In fact it is accurate to say that the whole purpose of created and then destroying worlds was God’s way of learning that the only way to have a real relationship with humanity, is to give them the one thing that no infant or child has: the gift of freedom. It took a few tries but God finally got it right. And what is that God finally got right? God created the universe; therefore God is free. By endowing human beings with His “image and likeness,” He gave them freedom as well. We may be, like the first human, “dust of the earth,” but there is within us the “breath of God.” As Rabbi Jonathan Sacks, taught, ‘We are shaped by our environment, but we can also shape our environment as well. We are created, but also creative. To a degree shared by no other life form known to us, we can choose how to act and how to react. That is good news, but also bad, as we rapidly discover in the Torah’s narrative. We can obey but also disobey; we can create harmony or discord. The freedom to do good comes hand-in-hand with the freedom to do evil.’

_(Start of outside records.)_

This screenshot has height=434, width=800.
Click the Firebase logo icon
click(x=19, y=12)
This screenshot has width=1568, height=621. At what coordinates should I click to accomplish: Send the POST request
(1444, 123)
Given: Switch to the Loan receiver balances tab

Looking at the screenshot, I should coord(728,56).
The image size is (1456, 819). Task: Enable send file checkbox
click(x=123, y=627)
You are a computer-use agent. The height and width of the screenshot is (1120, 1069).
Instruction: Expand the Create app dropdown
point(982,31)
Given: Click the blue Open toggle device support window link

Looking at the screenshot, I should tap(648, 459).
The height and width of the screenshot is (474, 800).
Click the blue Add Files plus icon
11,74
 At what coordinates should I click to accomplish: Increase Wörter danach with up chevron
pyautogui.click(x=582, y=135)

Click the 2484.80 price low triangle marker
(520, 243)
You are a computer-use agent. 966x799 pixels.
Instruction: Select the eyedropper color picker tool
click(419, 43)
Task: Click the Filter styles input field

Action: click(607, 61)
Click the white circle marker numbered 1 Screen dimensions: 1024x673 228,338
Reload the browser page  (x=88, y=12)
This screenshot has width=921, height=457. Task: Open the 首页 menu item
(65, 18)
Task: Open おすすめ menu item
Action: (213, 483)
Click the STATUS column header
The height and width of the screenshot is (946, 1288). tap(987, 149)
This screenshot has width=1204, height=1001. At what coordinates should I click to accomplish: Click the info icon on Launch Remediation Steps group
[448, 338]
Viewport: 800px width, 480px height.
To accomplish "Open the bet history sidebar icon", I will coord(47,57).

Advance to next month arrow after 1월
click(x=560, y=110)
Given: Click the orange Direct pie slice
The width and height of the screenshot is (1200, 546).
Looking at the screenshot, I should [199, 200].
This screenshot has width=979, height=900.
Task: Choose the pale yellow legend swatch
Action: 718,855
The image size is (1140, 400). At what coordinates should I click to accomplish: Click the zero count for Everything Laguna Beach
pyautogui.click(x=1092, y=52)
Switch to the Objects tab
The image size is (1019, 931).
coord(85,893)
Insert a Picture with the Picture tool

Creation and re-creation has taught God. And, it has taught us. We set our own course. We don’t have a fate. Nothing is predetermined. Our fate does not lie in the stars, nor in the human genome, or in any other form of determinism. We become what we choose to be. And this story demands the answer from each of us. What exactly is our relationship to God going to be. And what exactly does it mean for each of us to live ‘betzelem Elohim’ – in God’s image. Indeed, the rest of the Torah and the rest of the bible is a struggle with exactly that question. And when we learn it, when we struggle with it, even without coming to an answer, God smiles. For in our learning and struggling, we create and re-create a new partnership with God and, in that constant re-creation we fulfill God’s fantasy and desire and wish for us: namely to live in God’s image. God is not looking for perfection. God is looking for partnership. This year, as we begin our Torah and new year, let’s give God that gift: our partnership in everything we do.